Task instructions ::
Across the whole listing, copy out every line that includes the string "Given".

Records to process ::

=== Section Start ===

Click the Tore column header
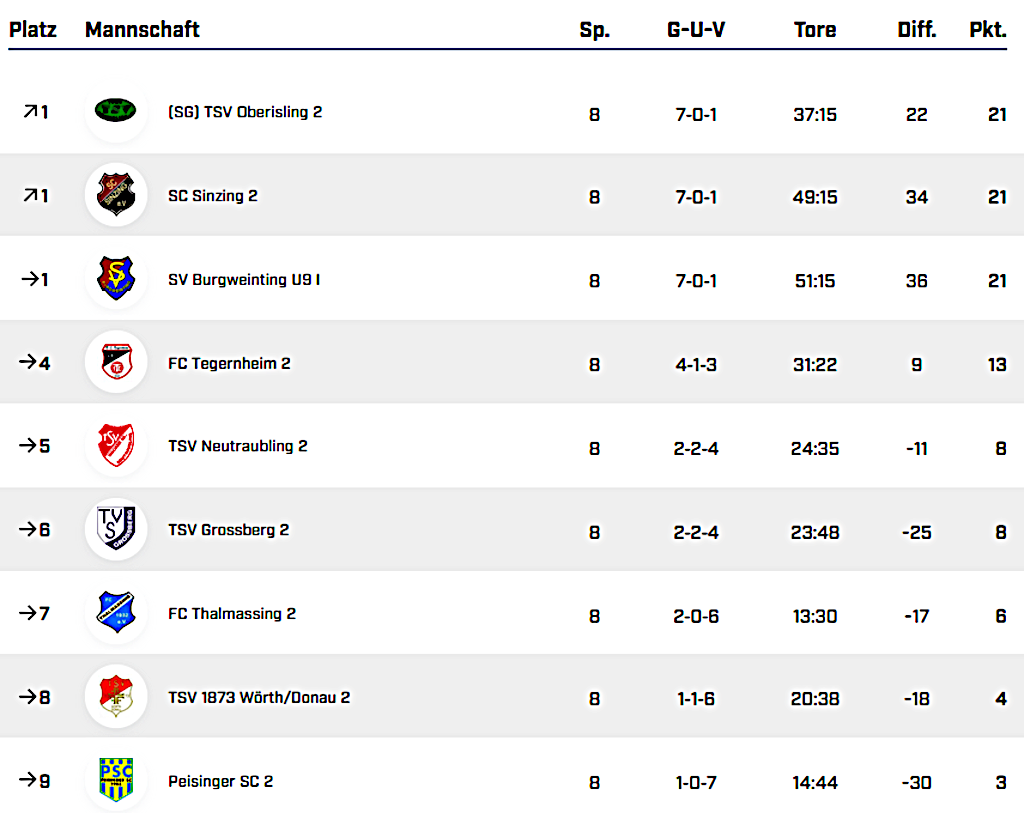The height and width of the screenshot is (813, 1024). 815,30
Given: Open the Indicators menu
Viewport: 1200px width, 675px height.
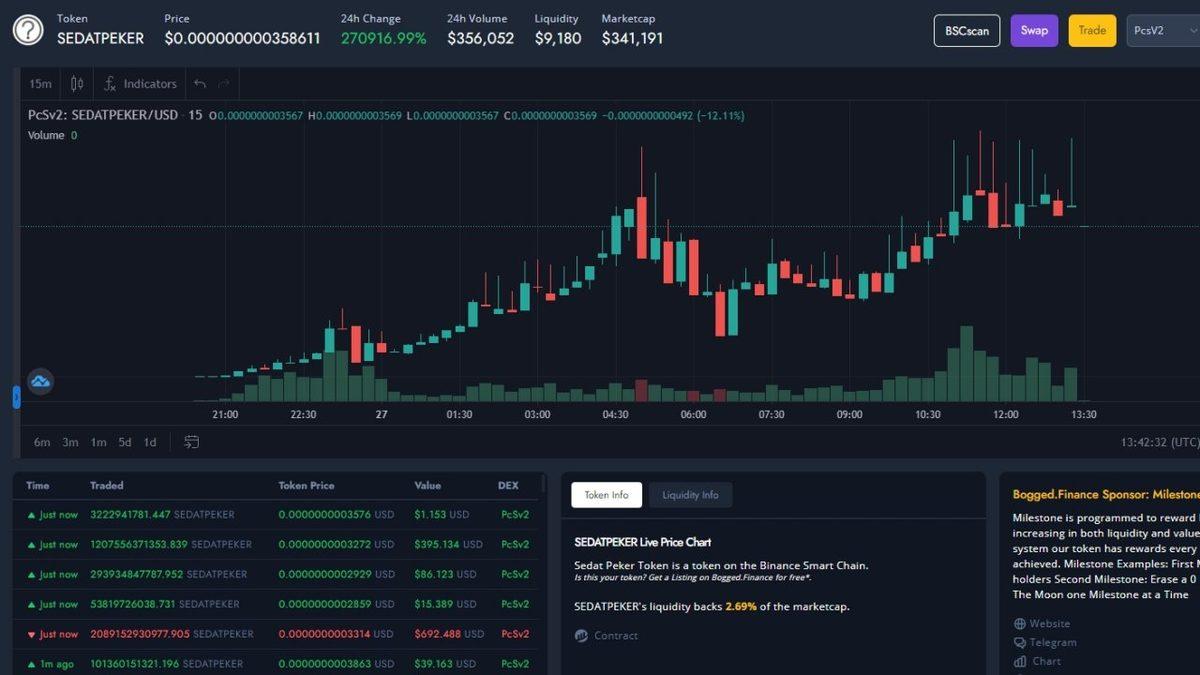Looking at the screenshot, I should click(140, 84).
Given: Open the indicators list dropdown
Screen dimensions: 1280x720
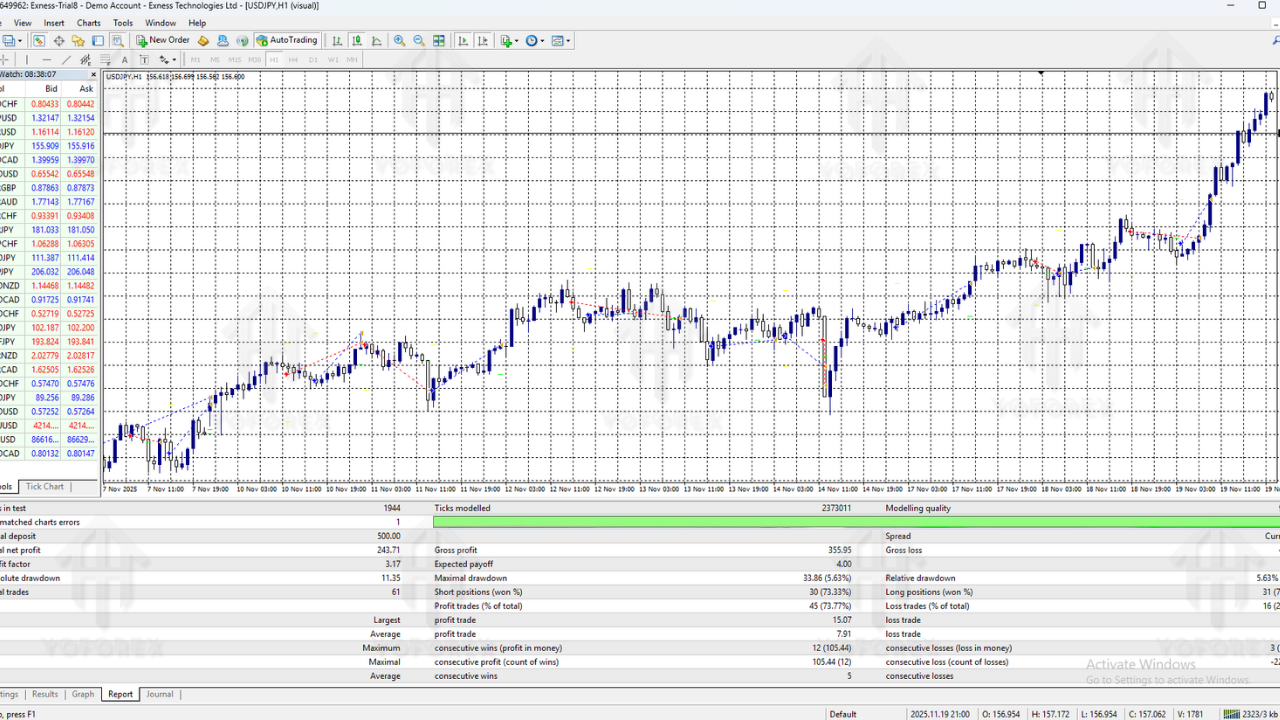Looking at the screenshot, I should (509, 41).
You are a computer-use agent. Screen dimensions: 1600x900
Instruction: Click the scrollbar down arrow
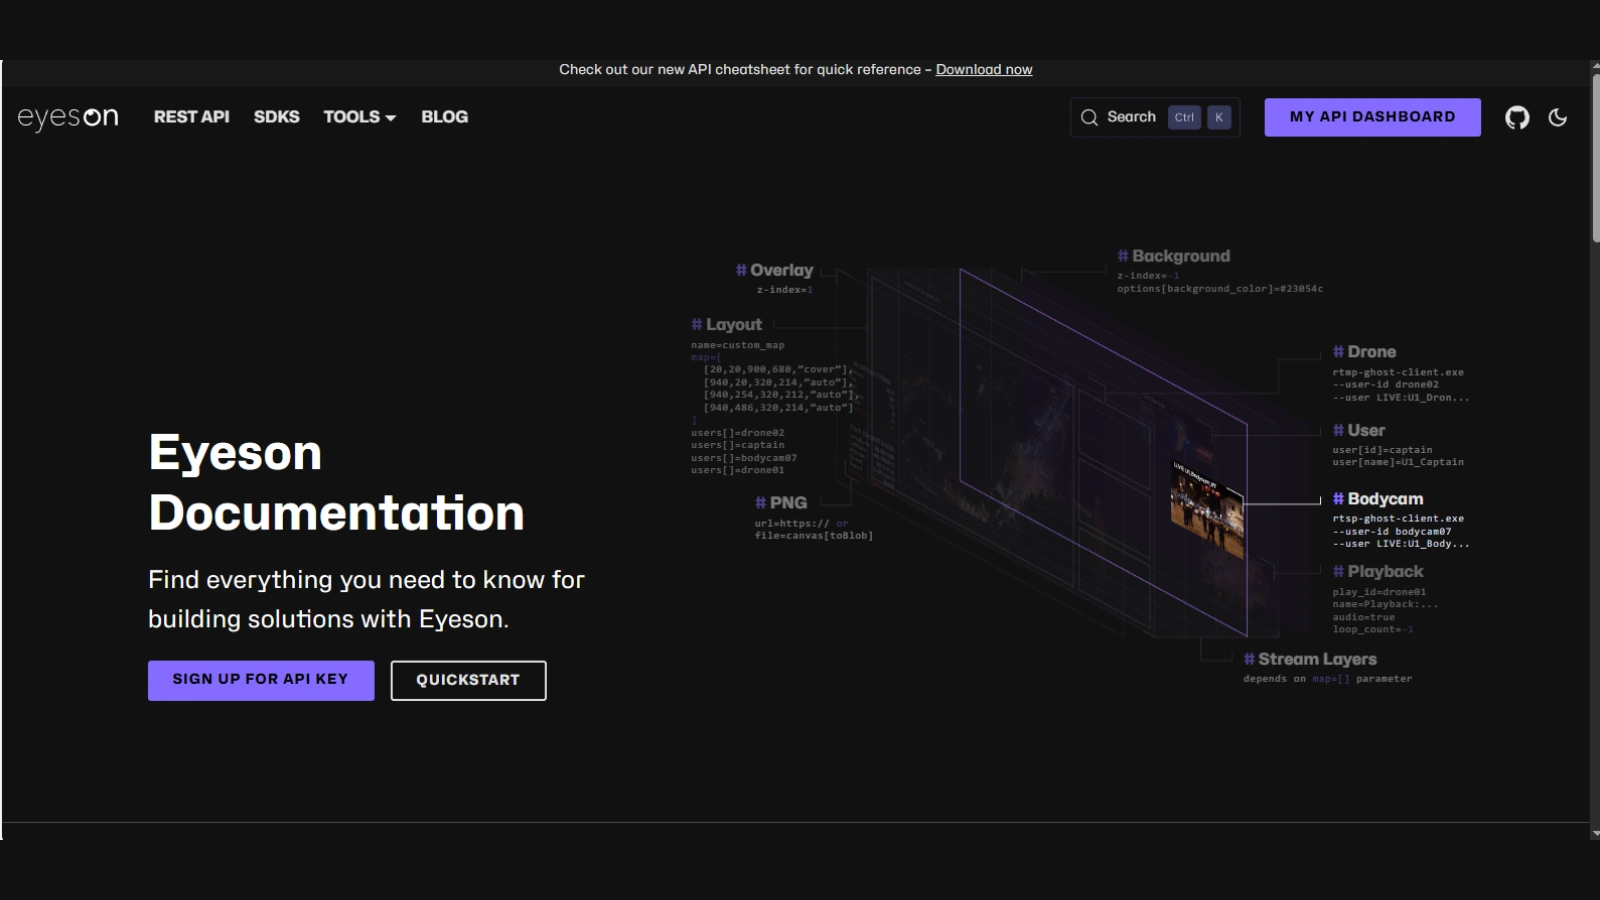[x=1595, y=832]
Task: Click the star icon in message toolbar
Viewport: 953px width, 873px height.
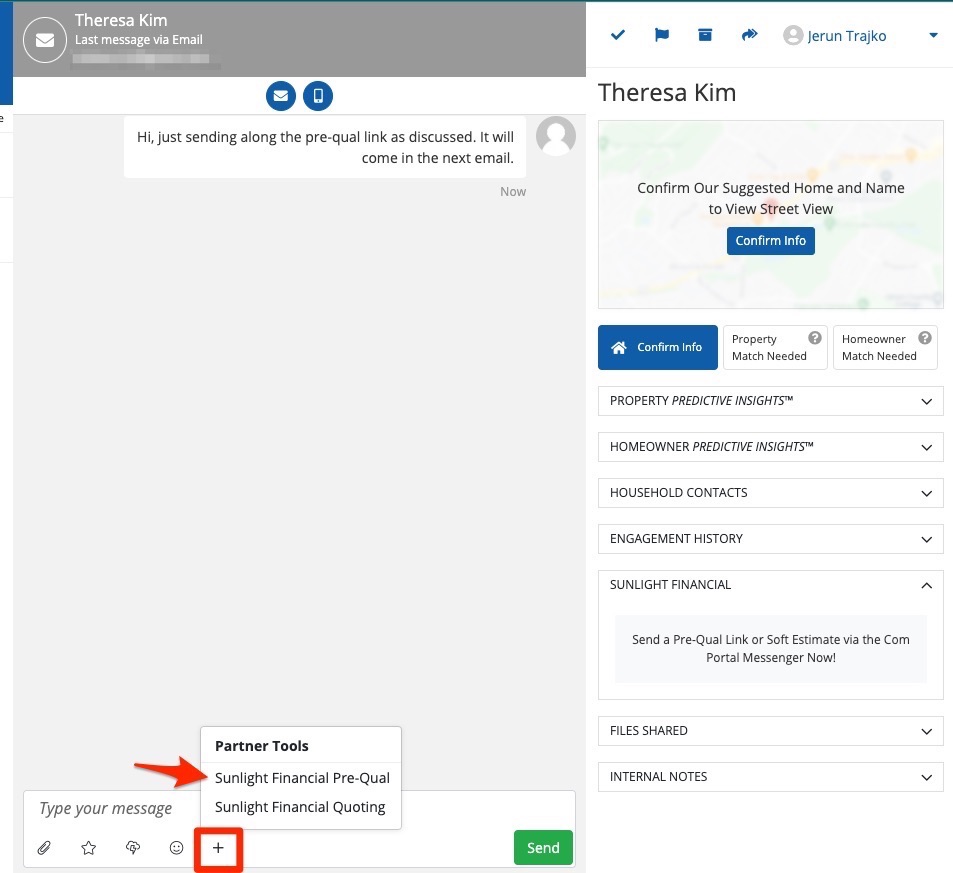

=== Section End ===

Problem solution ::
Given: Open the Indicators menu
Given: Open the indicators list dropdown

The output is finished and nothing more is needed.